Introducing Verta Model Deployment
April 28, 2022
AI and ML have arguably become the backbone of today’s most valuable and game-changing tools across industries. Companies that adopt and deploy machine learning solutions to customers’ problems win markets by providing better customer and user experiences. However, operationalizing machine learning and going from prototype to production is a pervasive challenge.
Today, an AI product team’s biggest struggle is the inability to efficiently operationalize models at scale and deliver the ML capabilities that make a real difference. Making machine learning prototypes is easy, but deploying smart applications is not. There’s no shortage of bottlenecks, but some of the most common issues include: not having the know-how to properly deploy models more efficiently, significant development and maintenance costs, the reliability and SLA considerations that need to be taken into account, and needing to build machineries to integrate new services into production (while avoiding breaking things).

(Element lookup records)
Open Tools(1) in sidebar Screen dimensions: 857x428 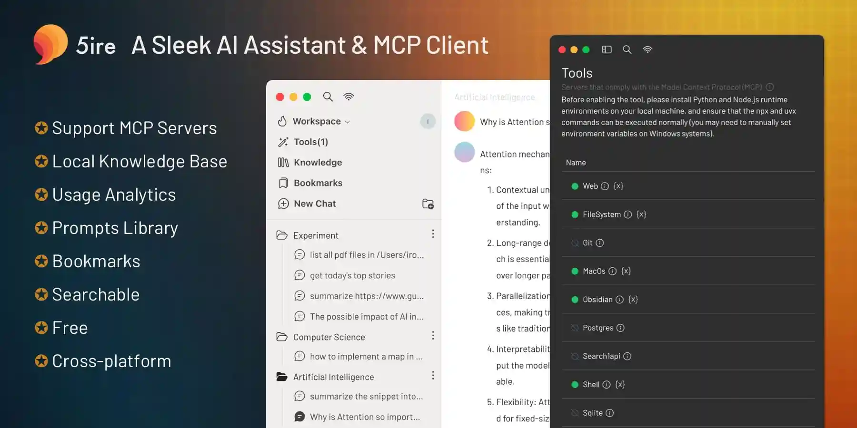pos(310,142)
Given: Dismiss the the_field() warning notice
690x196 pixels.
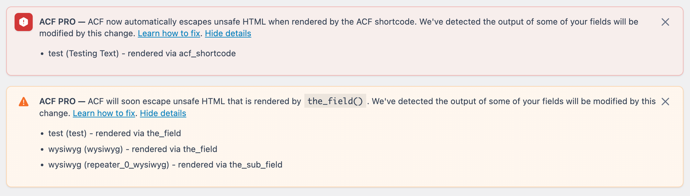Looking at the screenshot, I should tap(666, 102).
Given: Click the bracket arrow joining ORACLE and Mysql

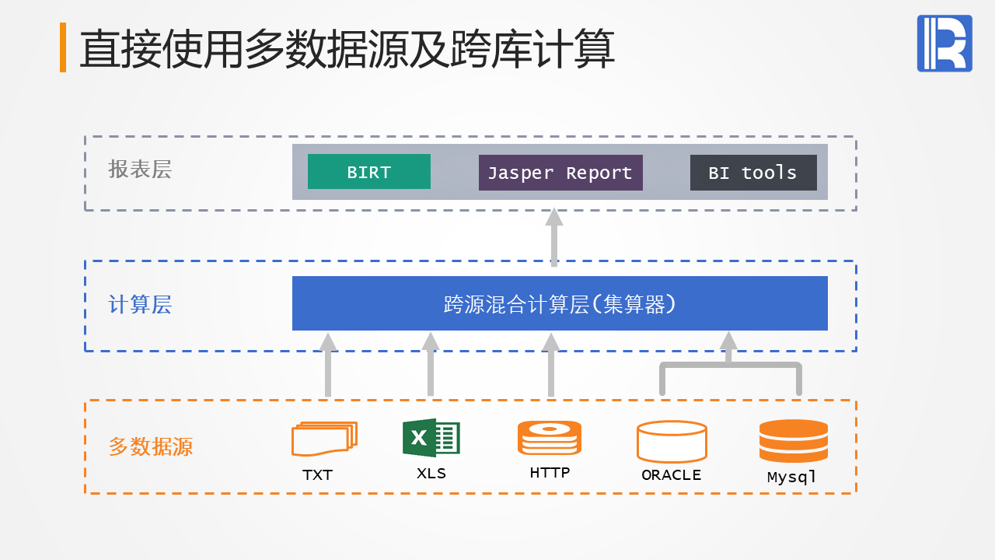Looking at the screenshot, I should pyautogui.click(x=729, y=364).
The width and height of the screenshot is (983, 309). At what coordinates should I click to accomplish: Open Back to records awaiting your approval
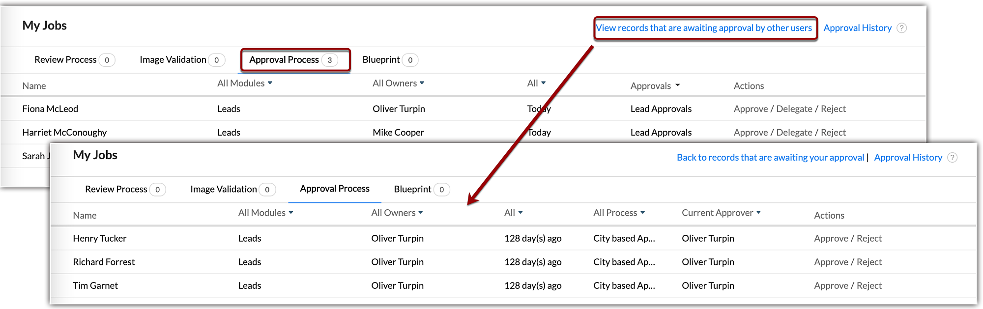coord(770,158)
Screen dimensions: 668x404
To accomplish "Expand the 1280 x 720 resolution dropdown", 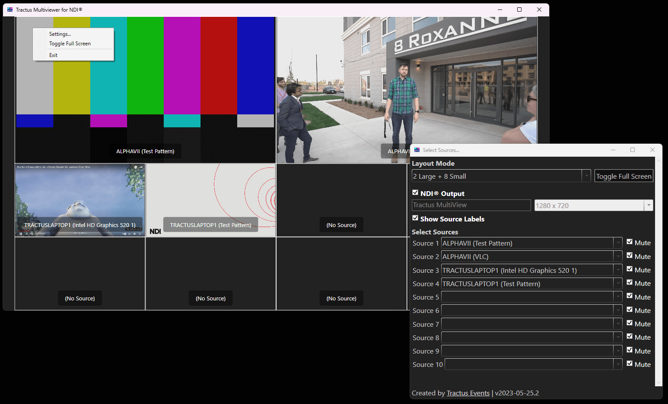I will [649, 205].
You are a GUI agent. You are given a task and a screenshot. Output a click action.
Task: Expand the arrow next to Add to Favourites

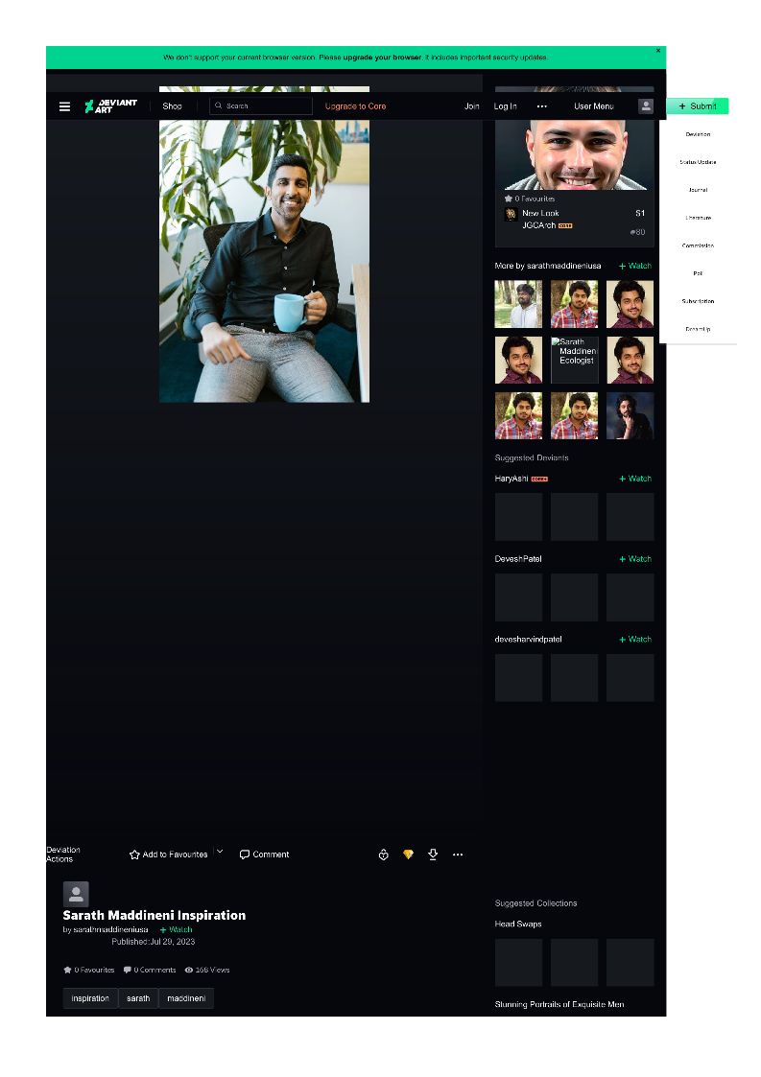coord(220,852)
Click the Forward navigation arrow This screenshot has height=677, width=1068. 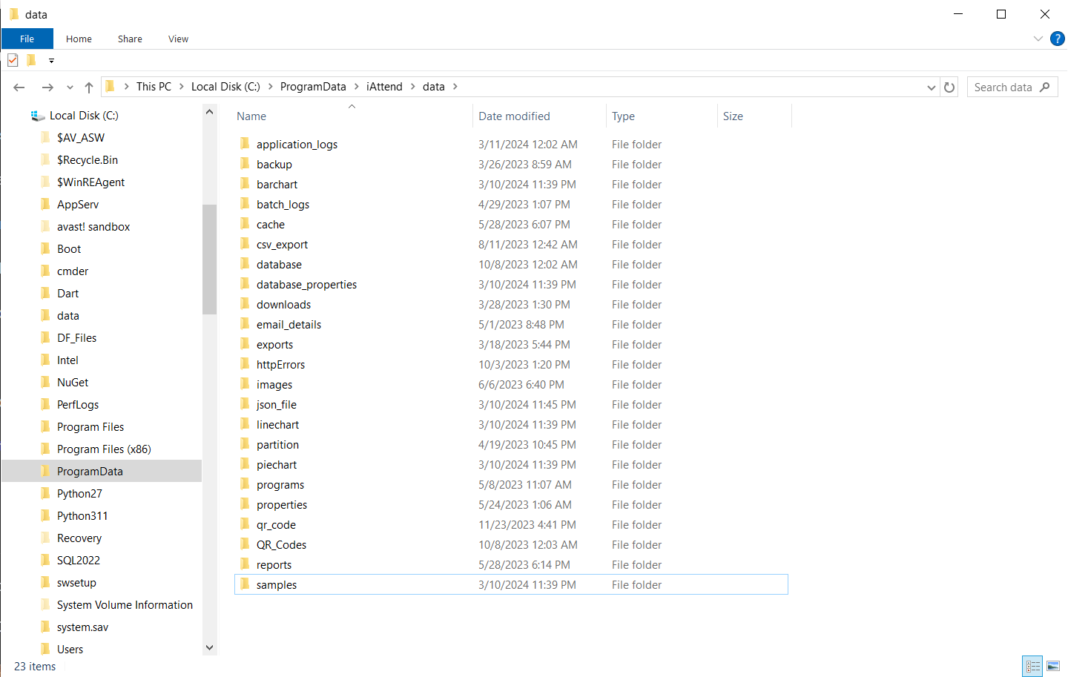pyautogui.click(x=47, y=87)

**WRITTEN EXERCISE 1**
According to the Verta announcement, what is an AI product team's biggest struggle today?
**WRITTEN EXERCISE 2**
Write out the Verta announcement starting at "Introducing Verta Model" and ending at "a pervasive challenge.".
Answer from the Verta announcement alone.

**TASK RESULT 1**
The inability to efficiently operationalize models at scale and deliver the ML capabilities that make a real difference.

**TASK RESULT 2**
Introducing Verta Model Deployment
April 28, 2022
AI and ML have arguably become the backbone of today’s most valuable and game-changing tools across industries. Companies that adopt and deploy machine learning solutions to customers’ problems win markets by providing better customer and user experiences. However, operationalizing machine learning and going from prototype to production is a pervasive challenge.